Before you open a bank account, check which one offers the best benefits for you. Some banks offer free education trust benefits, while others give insurance benefits. Note that some banks only offer savings accounts for kids at least seven (7) years old, while others can open an account for babies.
Do you think you’ll need more money for this? Most banks require P500 for you to open a bank account for your child. Once you have opened your child’s savings account, you can start saving any amount each month. Around P500 a month is a good start.
Personally, I think this is hitting two birds with one stone. I get to save money for my daughter in a secured place, and now I have insurance benefits.
Register your child as your dependent.
Seeing your tax on your payslip is never fun. As a parent, you can claim tax deductions or exemptions. If you haven’t done it yet, make sure to register your kids as your dependents.
In 2016, I went to BIR to register my daughter as my dependent, but the BIR office staff told me that my company could do it online. Before you head down to your RDO, ask your HR if they can do it for you to save yourself from the hassle.
Also, do not forget to include your kids in your PhilHealth too. We all know how health care can be expensive. You can save up if your child is registered as your dependent. You can do this either online or personally in PhilHealth satellite offices found in malls.
Pay your bills on time.
Got credit cards? Have bills to pay? Make sure that you pay them on time to avoid penalty charges. Take care of your credit report as it may be the key to lower interest rates should you get a home loan or car loan in the future. The credit report is your history of past credits or loans, including your credit cards.
Never take your water and electric bills lightly. Please keep track of their due dates to avoid late payment fees. If you’ve got a savings account, you can enroll your utility bills online so your bank can pay your bills for you.
Consider a sideline job.
Being a single parent, the finances are all on your shoulders alone. You can set up an online shop, a small sari-sari store, or an online teaching job. If you work in an office, you can sell sandwiches, Leche flans, salads or snacks. My co-worker, who is also a single mom, had put up a box full of various snacks at the office’s corner. And as I see it, it is doing well. She said it gives her extra money for her children’s’ needs.

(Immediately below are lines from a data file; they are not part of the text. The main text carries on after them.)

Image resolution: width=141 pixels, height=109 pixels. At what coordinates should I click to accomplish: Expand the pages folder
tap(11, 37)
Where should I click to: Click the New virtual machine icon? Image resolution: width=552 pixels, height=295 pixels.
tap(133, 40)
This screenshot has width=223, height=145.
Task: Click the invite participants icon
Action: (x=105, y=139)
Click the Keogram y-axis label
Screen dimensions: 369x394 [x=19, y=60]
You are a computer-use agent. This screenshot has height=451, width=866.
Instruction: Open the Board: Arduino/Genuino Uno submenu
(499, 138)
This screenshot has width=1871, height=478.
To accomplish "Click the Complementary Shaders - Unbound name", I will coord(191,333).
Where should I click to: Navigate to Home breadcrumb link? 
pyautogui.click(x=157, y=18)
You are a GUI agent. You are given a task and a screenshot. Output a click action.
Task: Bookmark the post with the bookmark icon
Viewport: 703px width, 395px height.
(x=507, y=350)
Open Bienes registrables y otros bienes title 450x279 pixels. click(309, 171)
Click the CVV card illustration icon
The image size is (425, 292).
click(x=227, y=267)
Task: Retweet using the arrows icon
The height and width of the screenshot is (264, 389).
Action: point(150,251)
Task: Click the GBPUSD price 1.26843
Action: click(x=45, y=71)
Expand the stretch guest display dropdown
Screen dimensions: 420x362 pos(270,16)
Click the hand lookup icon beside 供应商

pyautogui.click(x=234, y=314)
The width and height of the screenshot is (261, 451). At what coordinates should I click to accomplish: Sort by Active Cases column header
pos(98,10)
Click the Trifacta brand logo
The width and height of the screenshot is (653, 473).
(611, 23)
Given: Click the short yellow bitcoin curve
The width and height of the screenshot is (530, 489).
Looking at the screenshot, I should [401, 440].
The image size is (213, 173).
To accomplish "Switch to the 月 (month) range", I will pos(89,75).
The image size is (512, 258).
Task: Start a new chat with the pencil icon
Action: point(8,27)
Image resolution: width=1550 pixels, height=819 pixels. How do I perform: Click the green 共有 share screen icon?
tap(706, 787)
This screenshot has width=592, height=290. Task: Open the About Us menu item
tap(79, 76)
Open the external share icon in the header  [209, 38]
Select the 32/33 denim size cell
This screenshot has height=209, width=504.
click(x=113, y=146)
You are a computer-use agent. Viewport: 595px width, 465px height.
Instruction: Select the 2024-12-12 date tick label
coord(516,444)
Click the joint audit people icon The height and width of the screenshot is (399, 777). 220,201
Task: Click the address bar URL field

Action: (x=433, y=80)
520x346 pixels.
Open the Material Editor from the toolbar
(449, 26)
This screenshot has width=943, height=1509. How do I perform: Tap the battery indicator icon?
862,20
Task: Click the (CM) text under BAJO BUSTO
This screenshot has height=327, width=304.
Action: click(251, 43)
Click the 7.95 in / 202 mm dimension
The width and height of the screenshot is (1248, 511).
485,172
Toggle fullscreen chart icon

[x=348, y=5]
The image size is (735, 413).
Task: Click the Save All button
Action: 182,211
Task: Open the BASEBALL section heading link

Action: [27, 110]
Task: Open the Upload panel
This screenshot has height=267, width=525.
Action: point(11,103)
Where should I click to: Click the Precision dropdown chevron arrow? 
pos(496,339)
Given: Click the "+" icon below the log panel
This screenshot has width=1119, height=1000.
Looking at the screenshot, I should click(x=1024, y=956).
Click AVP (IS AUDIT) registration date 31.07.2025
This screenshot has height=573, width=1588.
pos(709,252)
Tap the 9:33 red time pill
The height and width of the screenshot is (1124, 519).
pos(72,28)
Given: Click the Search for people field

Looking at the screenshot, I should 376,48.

And as I see it, it is doing well. She said it gives her more money for her kids’ needs. You see, a micro-business can indeed help pay the bills.
Consider your skills and time management abilities to know which sideline can best fit you. This solution is not a “one-size-fits-all.” What works for another single mom might not work for you. Having multiple income sources will help you save and secure your future finances.
Join a support group.
Sounds out of place for a list of money-saving tips? Handling finances alone as a single mom can be very stressful, and you will need constant encouragement from those who understand what you are going through. There are a couple of moms’ groups and financial literacy pages on social media.
These groups post many other tips about money matters, from a simple home remedy to knowing which investments can suit you best. The good part is they give these tips from their own experiences.
There are times when saving up seems too hard. Isn’t it just easy to give up? But reading the experiences of other single moms and how they can boost your morale and renew your determination.
There are more money-saving tips that we learn along the way. Sometimes we learn from our own experience, and sometimes we learn from other single moms we are getting close to.
It is no secret that our lives as a single parent are not easy. We have to work to earn money, balance the income for everyone’s needs, and stay sane with a few hours’ sleep and a long list of house chores.
Seeing our kids smile and being in their warm hugs melts away the tiredness at the end of the day. And the feeling that they are financially secured in the future takes away much of the anxiety we usually have.